What Does a Virtual Assistant Actually Do?
If you’re looking for a flexible way to earn money from home, virtual assisting might be your answer. A VA is someone who handles tasks for clients remotely — anything from scheduling meetings to managing social media accounts. The best part? You don’t need a fancy degree or years of experience to get started. What you do need is reliability, basic computer skills, and the willingness to learn. Because the work is remote, you can scale it around your life: go full-time, keep it as a side gig, or build it into a full-blown agency. The range of tasks is so wide that you can easily niche down into something you actually enjoy doing.
Services You Can Offer as a VA
Here’s where it gets interesting — the list of things you can do as a VA is massive. You could specialize in blog management, content writing, email management, or graphic design. Or go the technical route with web development, video editing, or e-commerce management. Other in-demand services include bookkeeping, data entry, travel coordination, event planning, and customer support. You can also offer project management, proofreading, market research, or social media scheduling. Pick the ones that match your current skills, then expand from there. Clients pay for results, not perfection — so even offering two or three services well is enough to start landing work.
Employee, Freelancer, or Agency Owner?
You have three paths as a VA, and each comes with trade-offs. As a W-2 employee, you get a steady paycheck and don’t have to hunt for clients — but your hours and pay are set by someone else. As a freelancer (independent contractor), you control your schedule and rates, but you’re on the hook for self-employment taxes and finding your own clients. The third route is starting your own VA business, which gives you maximum freedom — you set the prices, pick the clients, and build a brand. The catch: you also handle marketing, accounting, and client acquisition yourself. For most people starting out, freelancing is the sweet spot. You only need a laptop, a decent internet connection, and a PayPal or Stripe account to take payments. A simple website helps but isn’t mandatory in the beginning.
Where to Find Virtual Assistant Gigs
The easiest way to break in is through companies that hire VAs regularly. BELAY is a solid option — they hire independent contractors for VA, bookkeeping, and marketing roles, though they don’t work with residents of California, Montana, New Jersey, New York, or Pennsylvania. Beyond that, check out platforms like Upwork, Fiverr, and Remote.co. Many VAs also land clients by pitching directly to small business owners on LinkedIn or through local Facebook groups. The key is to start with a clear offer — “I help busy founders manage their inbox and schedule” beats “I’m a virtual assistant” every time. Once you deliver on that first gig, referrals will start filling your pipeline.

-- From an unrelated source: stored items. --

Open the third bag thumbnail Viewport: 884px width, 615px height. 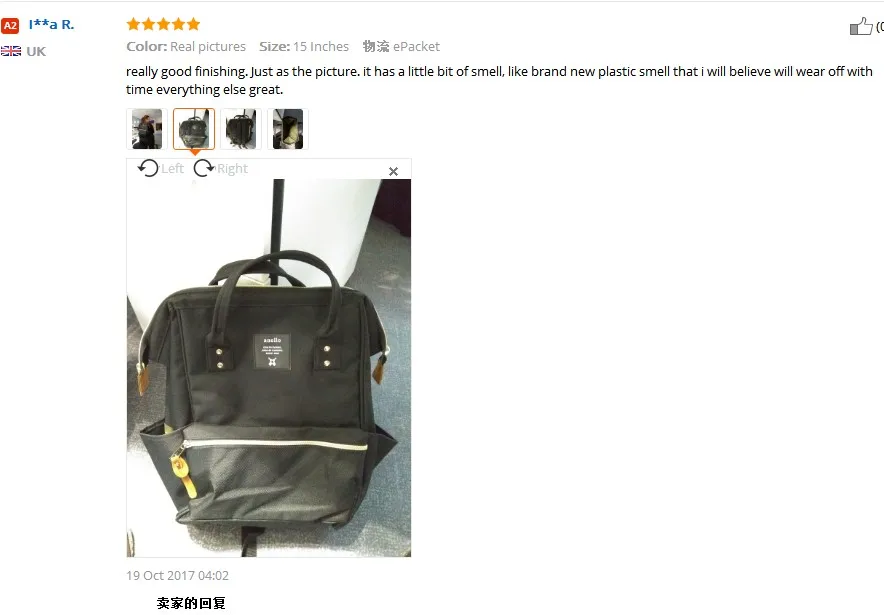241,129
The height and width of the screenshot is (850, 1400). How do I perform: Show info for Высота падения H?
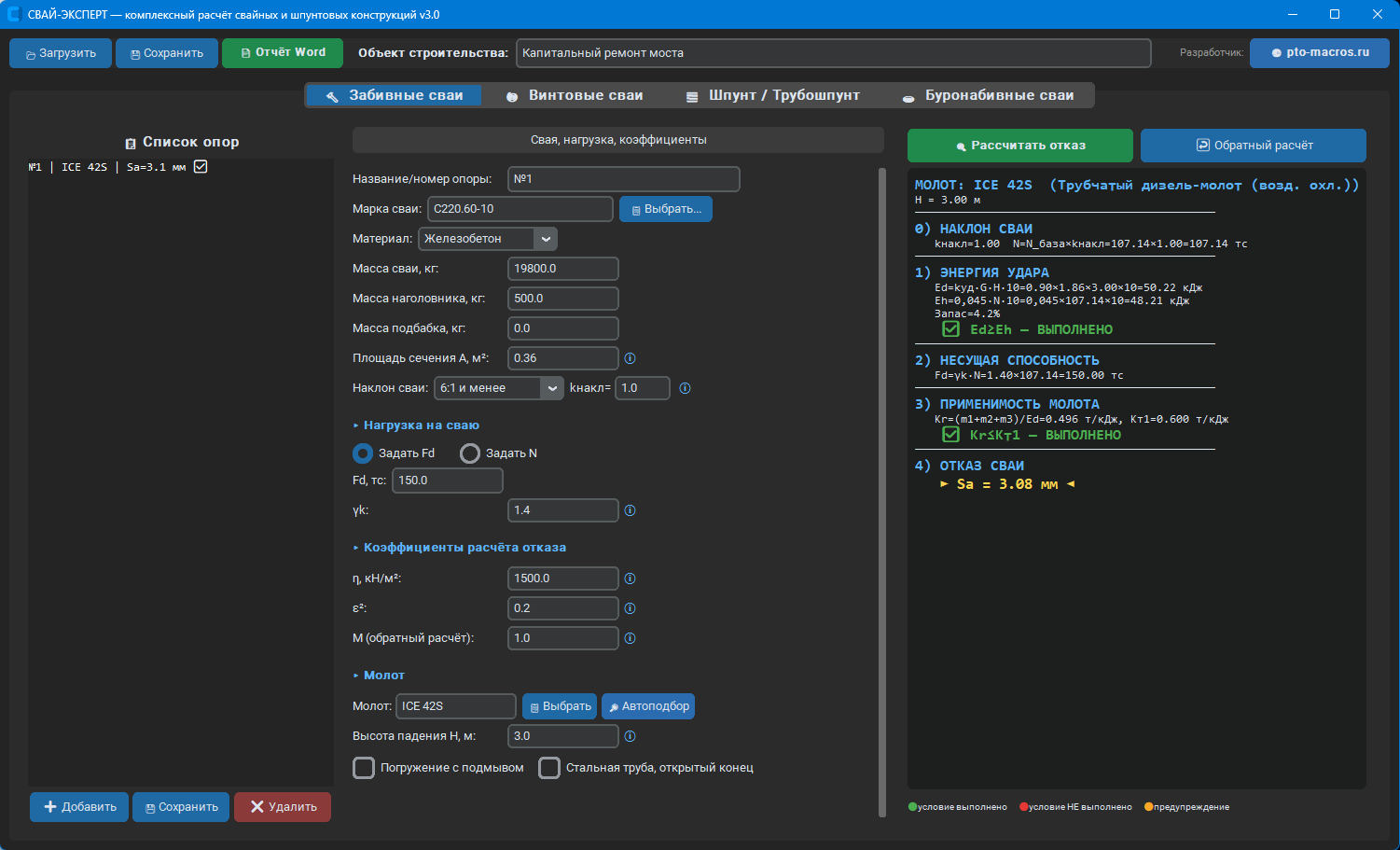pos(630,736)
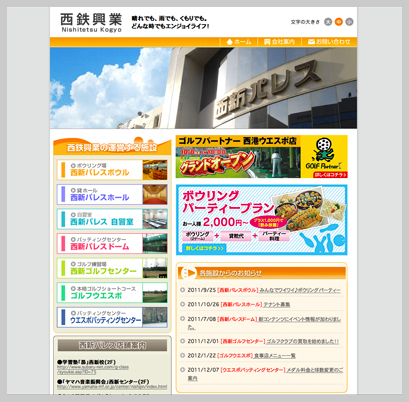Image resolution: width=409 pixels, height=402 pixels.
Task: Click the 西新ゴルフセンター thumbnail photo
Action: [155, 268]
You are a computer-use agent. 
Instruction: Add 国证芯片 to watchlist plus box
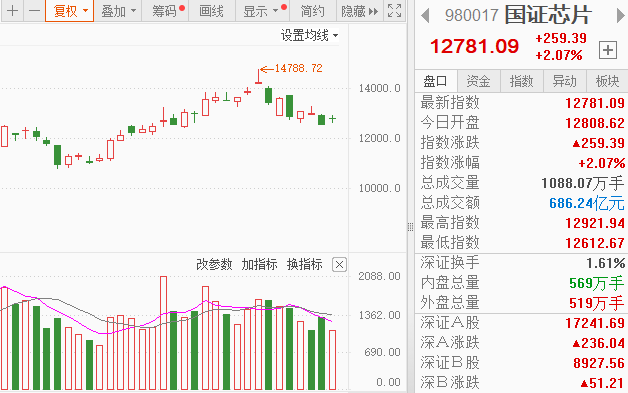pos(608,50)
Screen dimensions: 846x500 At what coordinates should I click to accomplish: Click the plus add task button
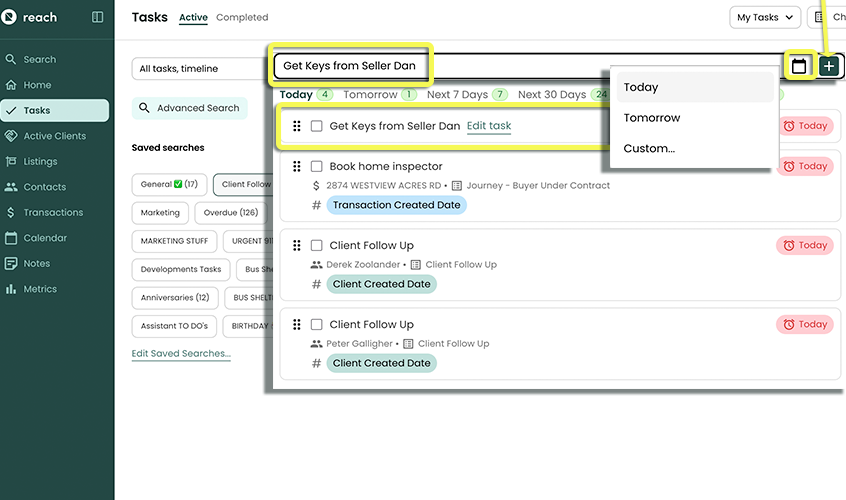coord(829,66)
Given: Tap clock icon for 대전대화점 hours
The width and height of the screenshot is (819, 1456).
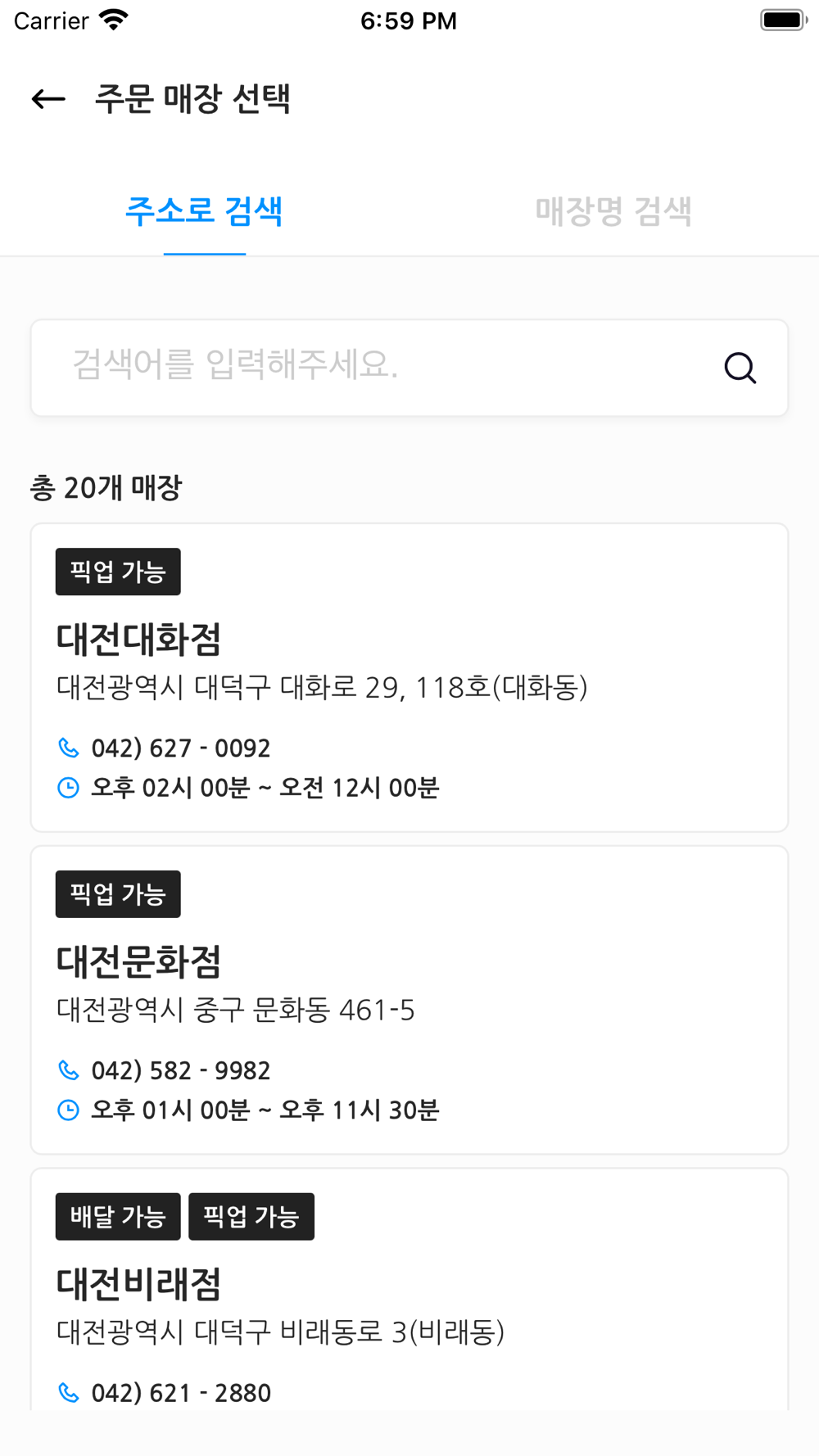Looking at the screenshot, I should [x=69, y=788].
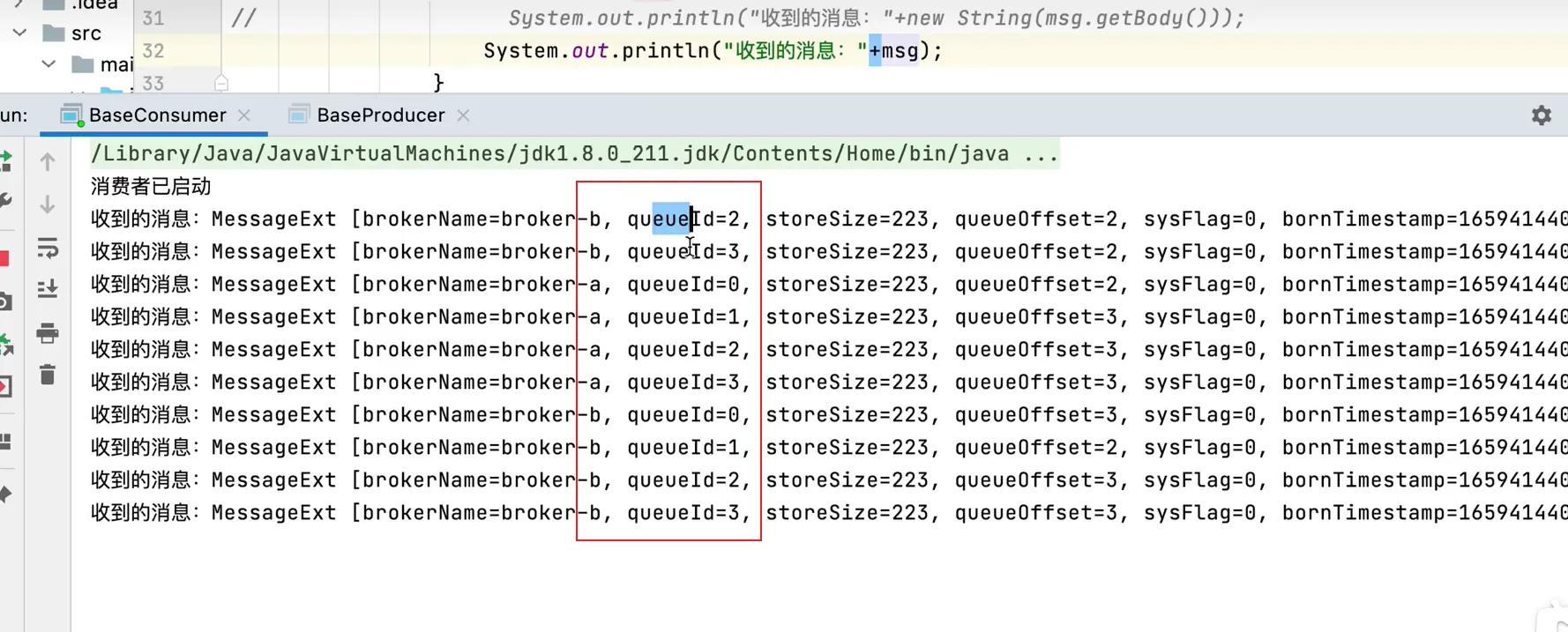1568x632 pixels.
Task: Click the print console output icon
Action: click(48, 333)
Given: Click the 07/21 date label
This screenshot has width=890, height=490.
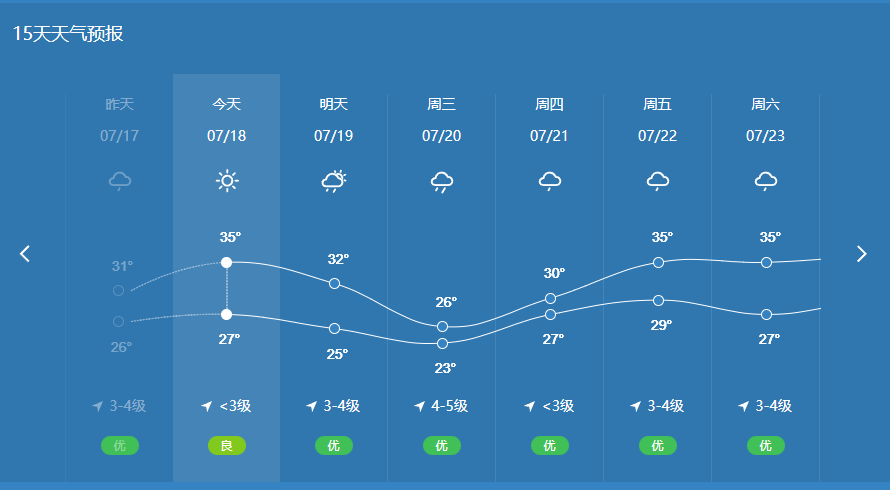Looking at the screenshot, I should tap(549, 136).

How to Start Earning as a VA This Week
Don’t overthink the setup. Pick 2-3 services you’re confident delivering, set your rates (start competitive, raise them after you have testimonials), and put yourself out there. Create a simple portfolio page or even a Canva PDF showing what you offer. Join VA communities on Facebook or Reddit to learn what clients actually need and what they’re paying. Most importantly, underpromise and overdeliver on your first few jobs. A VA who communicates clearly and hits deadlines is rare — be that person and you’ll never run out of work.